Laut Hausärztinnen- und Hausärzteverband (HAEV) berichten viele Praxen über "zum Teil massive technische Probleme" zum Start Anfang des Jahres. Offensichtlich, teilt ein Sprecher auf Anfrage mit, sei die Technik und insbesondere die sogenannten Arztinformationssysteme vielerorts mit der Menge an E-Rezepten "schlichtweg überfordert" gewesen: "Immer wieder kam und kommt es zu Abstürzen." Außerdem dauere die Erstellung des E-Rezepts in vielen Fällen nach wie vor zu lange. Die Folge ist: "Das stört die Praxisabläufe – gerade in der aktuellen Infektionssaison, wo die Praxen einmal mehr extrem voll sind." Zusätzlich verunsicherten die technischen Probleme zu Beginn natürlich auch viele. Der HAEV vertritt rund 30.000 Mediziner.
Was sagen die Apothekerinnen und Apotheker?

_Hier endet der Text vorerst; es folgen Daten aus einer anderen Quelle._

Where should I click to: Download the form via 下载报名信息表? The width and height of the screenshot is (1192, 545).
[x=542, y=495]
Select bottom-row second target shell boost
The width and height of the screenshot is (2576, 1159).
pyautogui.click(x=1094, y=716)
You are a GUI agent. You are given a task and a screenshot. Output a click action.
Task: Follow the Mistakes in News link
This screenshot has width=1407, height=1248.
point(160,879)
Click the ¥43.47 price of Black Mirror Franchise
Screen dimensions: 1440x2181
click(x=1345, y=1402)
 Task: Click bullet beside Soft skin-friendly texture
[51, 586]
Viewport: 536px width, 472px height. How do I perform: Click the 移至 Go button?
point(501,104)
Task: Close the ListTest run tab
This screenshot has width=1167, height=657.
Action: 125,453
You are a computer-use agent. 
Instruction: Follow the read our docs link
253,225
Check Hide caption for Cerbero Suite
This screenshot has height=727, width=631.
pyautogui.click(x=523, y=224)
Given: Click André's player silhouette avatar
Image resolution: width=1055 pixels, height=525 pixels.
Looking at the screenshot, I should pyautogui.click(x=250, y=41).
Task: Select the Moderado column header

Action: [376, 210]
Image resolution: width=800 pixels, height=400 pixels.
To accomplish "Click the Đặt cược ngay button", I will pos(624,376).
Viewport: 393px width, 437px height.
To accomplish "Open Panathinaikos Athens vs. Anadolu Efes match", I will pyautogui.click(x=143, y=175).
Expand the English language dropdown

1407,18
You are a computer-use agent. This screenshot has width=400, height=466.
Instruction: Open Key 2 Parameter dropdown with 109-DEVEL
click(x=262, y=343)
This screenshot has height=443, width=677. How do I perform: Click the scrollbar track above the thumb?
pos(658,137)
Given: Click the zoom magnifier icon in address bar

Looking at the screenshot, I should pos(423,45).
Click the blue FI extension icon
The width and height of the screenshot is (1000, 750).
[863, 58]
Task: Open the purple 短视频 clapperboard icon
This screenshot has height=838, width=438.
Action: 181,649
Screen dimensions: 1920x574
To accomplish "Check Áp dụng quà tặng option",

Seit 2022 sind die Apotheken verpflichtet, E-Rezepte anzunehmen. Jetzt kommen Millionen davon bei ihnen an. Wie ein Sprecher des Deutschen Apothekerverbandes (DAV) mitteilt, seien einige Arztpraxen noch unsicher im Umgang mit dem neuen System. Bei deren Praxisverwaltungssystemen gebe es Probleme bei der ärztlichen Signatur und bei der Angabe der Berufsbezeichnung auf dem E-Rezept. Die Folge sei, dass Apotheken das E-Rezept zuweilen erst Stunden später vom Server abrufen können oder sogar auf eine Neuausstellung des E-Rezeptes durch die Arztpraxis drängen müssten. Der Anteil der E-Rezepte, die komplett hängen blieben, sei jedoch minimal.
Karte, App, Ausdruck: Wie nutzen die Patienten die neuen Möglichkeiten?
Laut KBV wählen die meisten Patienten die elektronische Gesundheitskarte, um das Rezept einzulösen. Dann folgt die App, die die KBV gerade für viele ältere Patienten als "sicherlich nicht praktikabel" bewertet. Die Möglichkeit eines Ausdrucks wählen die wenigsten.
Ist etwas Besonderes zu beachten, wenn man mit der Gesundheitskarte das E-Rezept einlöst?
Nein. Beim Einsatz mit der Karte wird das Rezept nicht auf der Karte gespeichert. Die ist vielmehr nur der Schlüssel, mit dem die Apotheken dann Zugang zum Server bekommen, auf dem quasi der nun eben digitalisierte rosa Zettel gespeichert ist. Man braucht keinen PIN oder eine Geheimzahl. Die Karte muss nur gültig sein, dann kann der Apotheker loslegen. Heißt aber auch: Wer seine Karte verliert, sollte sie sofort bei der Krankenkasse sperren lassen.
Wie wird ein Rezept ausgestellt, wenn Ärzte Hausbesuche machen?
Stand heute können laut KBV Ärzte die E-Rezepte nur in den Praxisräumen ausstellen, weil sie an die dafür vorgesehene Telematikinfrastruktur (TI) angeschlossen sein müssen. Ein mobiler Einsatz, zum Beispiel bei Heimvisiten oder aber auch bei Hausbesuchen, sei erst möglich, heißt es weiter, wenn eine mobile Software-Lösung angeboten wird.
Was, wenn der Arzt des Vertrauens noch keine E-Rezepte ausstellt?
Das Digitalisierungsgesetz sieht vor, dass zwei Monate nach seinem Inkrafttreten Arztpraxen, die dann immer noch keine E-Rezepte ausstellen können, mit Bußgeldern sanktioniert werden.
Welche Arzneimittel bekommt man mit dem E-Rezept?
Laut Bundesgesundheitsministerium bekommen Patientinnen und Patienten zu Beginn nur apothekenpflichtige Arzneimittel. Weitere Verschreibungsarten – etwa Rezepte für Betäubungsmittel – würden nach und nach folgen.